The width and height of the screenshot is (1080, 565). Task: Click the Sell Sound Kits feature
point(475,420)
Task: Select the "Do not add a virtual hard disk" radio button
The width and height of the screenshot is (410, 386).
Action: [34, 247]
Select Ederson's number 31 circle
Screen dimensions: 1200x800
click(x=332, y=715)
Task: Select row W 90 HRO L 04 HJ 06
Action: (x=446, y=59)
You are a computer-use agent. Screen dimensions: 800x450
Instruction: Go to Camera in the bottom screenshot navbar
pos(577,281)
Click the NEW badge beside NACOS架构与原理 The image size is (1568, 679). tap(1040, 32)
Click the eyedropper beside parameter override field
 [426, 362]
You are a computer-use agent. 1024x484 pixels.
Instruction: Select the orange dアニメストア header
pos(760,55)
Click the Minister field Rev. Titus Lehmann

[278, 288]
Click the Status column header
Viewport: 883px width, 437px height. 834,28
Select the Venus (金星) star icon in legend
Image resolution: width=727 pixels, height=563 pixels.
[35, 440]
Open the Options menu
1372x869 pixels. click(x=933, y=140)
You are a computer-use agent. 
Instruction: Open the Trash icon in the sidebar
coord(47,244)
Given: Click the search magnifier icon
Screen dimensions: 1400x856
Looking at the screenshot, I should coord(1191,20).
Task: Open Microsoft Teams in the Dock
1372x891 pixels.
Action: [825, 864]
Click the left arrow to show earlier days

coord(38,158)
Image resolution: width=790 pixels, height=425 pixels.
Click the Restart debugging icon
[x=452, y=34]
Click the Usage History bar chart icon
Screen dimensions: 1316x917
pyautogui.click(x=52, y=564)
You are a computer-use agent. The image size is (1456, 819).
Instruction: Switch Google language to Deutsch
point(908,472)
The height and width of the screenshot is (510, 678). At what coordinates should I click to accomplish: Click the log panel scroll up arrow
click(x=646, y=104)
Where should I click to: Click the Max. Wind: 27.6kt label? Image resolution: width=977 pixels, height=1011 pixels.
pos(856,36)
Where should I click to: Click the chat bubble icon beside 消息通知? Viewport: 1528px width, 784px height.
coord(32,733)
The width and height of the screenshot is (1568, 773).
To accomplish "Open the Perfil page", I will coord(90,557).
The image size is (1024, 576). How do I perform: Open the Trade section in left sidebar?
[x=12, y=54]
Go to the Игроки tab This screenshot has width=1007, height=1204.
-----
## WHAT TO WORK ON:
Extract the lines of the records between the line containing "Task: Open Microsoft Teams in the Dock" and the line containing "pyautogui.click(x=52, y=564)", inclusive, repeating them exactly.

## RESPONSE TO THIS TASK:
Task: Open Microsoft Teams in the Dock
1372x891 pixels.
Action: [825, 864]
Click the left arrow to show earlier days

coord(38,158)
Image resolution: width=790 pixels, height=425 pixels.
Click the Restart debugging icon
[x=452, y=34]
Click the Usage History bar chart icon
Screen dimensions: 1316x917
pyautogui.click(x=52, y=564)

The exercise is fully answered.